Despite large increases in the uptake of screening in the past two decades, colorectal cancer (CRC) is still the second leading cause of cancer death in the US. This points to inadequate screening and treatment, and gaps in care that need to be addressed. This project will use leadership-class computing resources to run comparative probabilistic sensitivity analyses (PSAs) of screening strategies with three state-of-the-art CRC models.

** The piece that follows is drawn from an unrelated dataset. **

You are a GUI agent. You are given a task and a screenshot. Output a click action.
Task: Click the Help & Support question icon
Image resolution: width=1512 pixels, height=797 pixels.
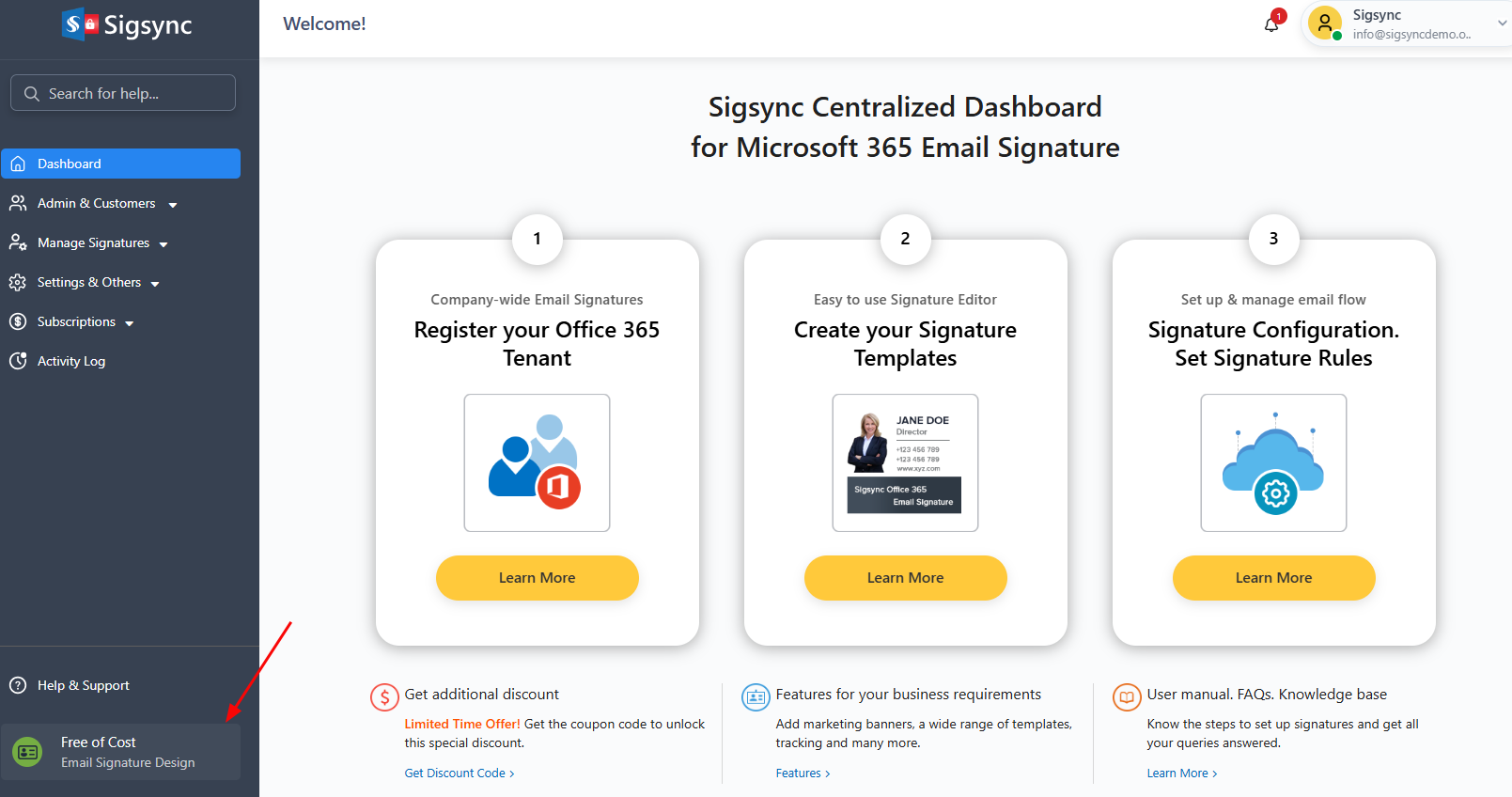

Technological advances are bringing new methods for risk-targeted screening and treatment and new screening modalities. There is a critical need to assess these potential improvements in terms of both their ability to reduce the burden of CRC and their associated costs. But it is not logistically or ethically feasible to conduct clinical trials of all possible interventions. Instead, computational models, in the form of natural history microsimulations, are used as in silico laboratories to evaluate the potential impact of changes in clinical practice and new policies on clinical and economic CRC outcomes. These models are based on information about underlying disease process, sensitivity and specificity of screening tests, and treatment effectiveness. There is uncertainty in both available data, which is observed with error, and the models, which describe unobservable processes. In the face of these uncertainties, large-scale computation is required to provide robust evidence for effective screening approaches.
Funded under the National Cancer Institute’s (NCI) Cancer Intervention and Surveillance Modeling Network (CISNET) program, these models were independently developed for the evaluation of interventions, with emphasis on screening, and describe CRC natural history using different underlying assumptions. Building on model calibration, comparison, and evaluation of screening efficacy that was accomplished in the 2021-2022 period, the project will extend analyses to extensions of the microsimulation models that will incorporate the serrated pathway to colorectal cancer. Research examining the serrated pathway has been thwarted by uncertainty in this process, which will be addressed by incorporating additional sources and combinations of uncertainty into simulations to examine their impacts on the projected results, including its effects on fecal immunochemical test (FIT) screening. The comparative PSAs in this work will be used to generate cost-effectiveness analyses for complex interventions and to provide formalized assessments of uncertainties across the three CRC models. This work integrates complex data, large-scale machine learning algorithms for uncertainty quantification, and simulation to advance HPC-enabled scientific discovery.